На столе лежало письмо из университета. Деканат сообщал, что будет счастлив считать его заочником юридического факультета, но, поскольку его востоковедческое прошлое к юриспруденции отношения не имеет, придется начать с первого курса. Сдать экзамены. Представить справку с места работы.

«Ну и хорошо! — подумал он. — Чего это его дернуло? Юрист… Русанову не к спеху. Русанов должен выиграть фотоаппарат, ружье, спидолу и благодарность по автобазе!

А все-таки…

Все-таки что-то есть? Дронов кричал: «Чтобы я когда еще поехал к этим чертовым лесорубам!» А ведь поедет… Ходили все гордые, плечи, как у гренадеров, ушанки набекрень! «Пью за шоферов! — сказал сегодня Володька. — Пью за машины наши и за наш каторжный труд!» — И никто даже не засмеялся. Вот так.

Был сегодня праздник у ребят. Праздник… И не морщись, Гена, не елозь глазами в разные стороны, вспомни, что не все слова оплеваны, есть среди них и святые. Их защищают. За них бьют жестоко, в кровь, как бьют, защищая ребенка!»

Два года назад, уволенный отовсюду, Геннадий совсем уж готовился протянуть ноги, когда в порту его подобрал капитан рыболовной шхуны.
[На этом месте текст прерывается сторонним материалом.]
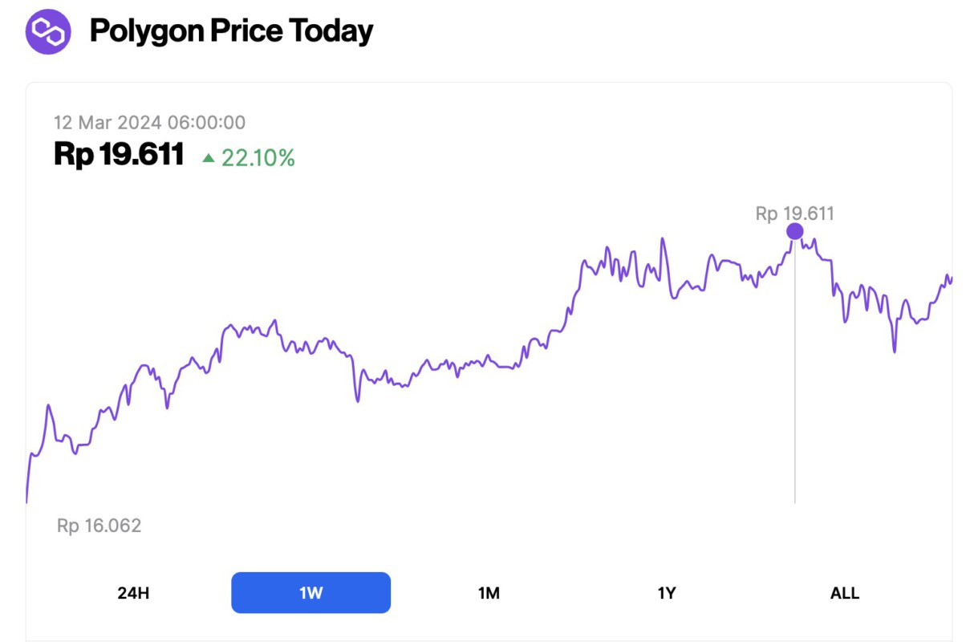Image resolution: width=966 pixels, height=642 pixels.
Task: Switch chart to ALL time range
Action: click(x=844, y=593)
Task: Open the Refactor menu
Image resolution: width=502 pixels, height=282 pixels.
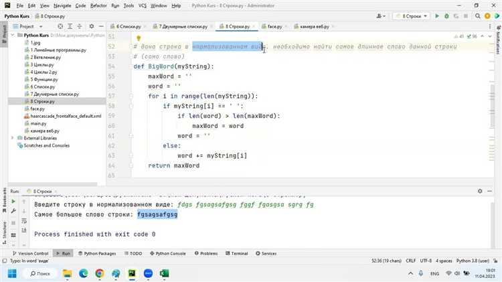Action: click(98, 5)
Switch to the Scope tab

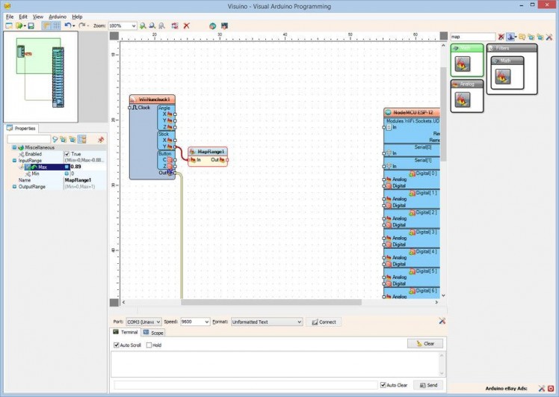154,332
Подобрал не из жалости, а потому, что работать было некому — суденышко вонючее, дырявое, тесное, так и норовит утонуть или пойти задом наперед, денег — едва на папиросы… А кто работал — это были типы! Пили — порт гудел! Кляли работу — небу жарко!..

Осенью шхуну списали, и они пошли в последний рейс. Геннадий, накануне крепко заложив, долго ходил с тяжелой головой и только потом сообразил, что все ребята в белых рубахах, ходят осторожно, говорят шепотом, как в церкви.

Потом они вывели шхуну на рейд и сделали последнюю приборку — они отодрали всю многолетнюю грязь и ржавчину, всю пыль из дивана выбили в кубрике, черной краской обновили название и, отыскав подходящую косу, выбросились на берег.

Шхуна ахнула…

Боцман, от которого Геннадий за все рейсы не слышал ничего, кроме липкой брани, первым отломил кусок от обшивки и положил в карман.

Он сказал:

— Не дрейфь, ребята. Всему приходит конец. Только нашей работе морской конца не будет.

Дорога в порт была дальней, и председатель колхоза, хозяин шхуны, предложил машину. Рыбаки отказались, пошли пешком. Они шли в молчании, длинной цепочкой. И тогда Геннадий сказал:

— Кого морочим? Поминки, да? На поминках полчаса про покойника говорят, потом песни орут. Спляшем и мы на останках нашего корвета, гореть ему вечным огнем.

Один только раз ударил боцман. А пришел в себя Геннадий, когда рыбаки скрылись из глаз…

Послышались голоса. Кто-то постучал в окно. Геннадий отодвинул занавеску и увидел приплюснутый к стеклу нос Володи.

— Переживаешь? То-то… Готовь свою розочку, Гена. Готовь. Я пошел сил набираться.